Examining the Paradoxes
Why are these paradoxical? While some might look at these issues and produce valid concerns for their legitimacy, they overlook the very foundations of America. This land, whatever the founder’s initial intent, was established as a haven for the persecuted, a home for those underfoot, those whose rights were molested or stripped. Social inequalities serve to destabilize the creed of freedom. To remove one man his rights would be to undermine the rights of all men. This, however, is what America has done throughout its history as it has attempted to reserve democracy to a select few.
Reserved Freedoms
These examples illustrate a major flaw in America’s declaration of freedom and equality: where the line of freedom is drawn. While we hold our relativistic and tolerant values supreme, we are terribly protective and afraid of anybody watering this down and wavering from these values. In the case of illegal immigration, most would think that America, of all places, would be the most receptive and lax about this process. Considering that there are no true natives other than the Indians, we should embrace the people who venture here to exercise their rights. The truth is that earning your citizenship and freedom in America is an arduous test of patience that many people simply do not have the time to pass.
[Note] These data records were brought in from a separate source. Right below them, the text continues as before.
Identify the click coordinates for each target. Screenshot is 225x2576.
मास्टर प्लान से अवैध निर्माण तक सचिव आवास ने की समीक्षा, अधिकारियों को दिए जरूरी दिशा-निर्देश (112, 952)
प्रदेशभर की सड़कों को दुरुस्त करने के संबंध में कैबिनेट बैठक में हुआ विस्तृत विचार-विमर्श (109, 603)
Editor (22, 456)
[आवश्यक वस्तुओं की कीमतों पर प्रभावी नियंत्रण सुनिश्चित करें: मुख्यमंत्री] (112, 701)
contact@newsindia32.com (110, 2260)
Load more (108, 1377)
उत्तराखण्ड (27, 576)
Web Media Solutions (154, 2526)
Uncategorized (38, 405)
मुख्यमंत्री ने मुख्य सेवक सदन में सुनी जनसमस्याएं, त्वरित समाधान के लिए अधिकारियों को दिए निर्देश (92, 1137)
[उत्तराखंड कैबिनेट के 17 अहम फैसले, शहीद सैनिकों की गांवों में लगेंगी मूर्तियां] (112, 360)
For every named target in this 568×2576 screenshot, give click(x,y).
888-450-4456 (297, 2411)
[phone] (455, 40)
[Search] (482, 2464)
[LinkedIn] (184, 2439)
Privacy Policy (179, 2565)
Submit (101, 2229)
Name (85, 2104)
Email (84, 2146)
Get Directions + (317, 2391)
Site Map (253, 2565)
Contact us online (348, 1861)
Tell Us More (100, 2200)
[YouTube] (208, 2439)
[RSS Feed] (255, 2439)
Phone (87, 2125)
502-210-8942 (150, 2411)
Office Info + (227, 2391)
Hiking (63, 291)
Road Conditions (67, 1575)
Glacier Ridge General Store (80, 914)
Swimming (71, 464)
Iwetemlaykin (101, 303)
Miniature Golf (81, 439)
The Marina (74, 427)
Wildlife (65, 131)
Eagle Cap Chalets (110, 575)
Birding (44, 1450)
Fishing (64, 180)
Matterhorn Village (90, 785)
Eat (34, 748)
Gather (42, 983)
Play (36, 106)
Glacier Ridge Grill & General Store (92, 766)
Paradoxes: Generational Entrapment
Democracy is defined as a government by the people; a form of government in which the supreme power is retained and directly exercised by the people. These people make up the common people and dictate the governing rule through the legislative and judiciary process. However, problems arise when one generation’s laws improperly reflect the current generation. As the generation of one common people phases out, another phases in, often met in opposition to outdated traditions and beliefs that made their way in legislation. These tendencies create obstacles for progress, as is seen throughout American history with landowners only being able to vote, women’s rights, and African American rights.
Defining a Free Democracy
Another paradox that exists within these paradoxes is that of a free democracy itself. Any form of government is a form of control. Whether that control is derived from single or multiple sources detracts from that fact that there is a degree of freedom is forfeited. In a democracy this power is derived from the common people, the populous. This causes difficulties among those who compose a margin of the population or any minority with fringe beliefs and philosophies.
Conclusion
Overcoming these paradoxes will be the result of overcoming an inherent part of the human nature: fear, specifically the unknown. That includes all unfamiliarity extending to foreigners, homosexuality, or just change in general. While I would love to say these inequalities have all but disappeared with the advent of the mass media, internet, and other mediums of communication that break down the one sided walls of ignorance, the truth is they remain an enduring part of our culture. Though America once related with the tired huddled masses in Emma Lazarus’s words on the statue of liberty, we have grown alien to these feelings and are less empathetic to those who need it most.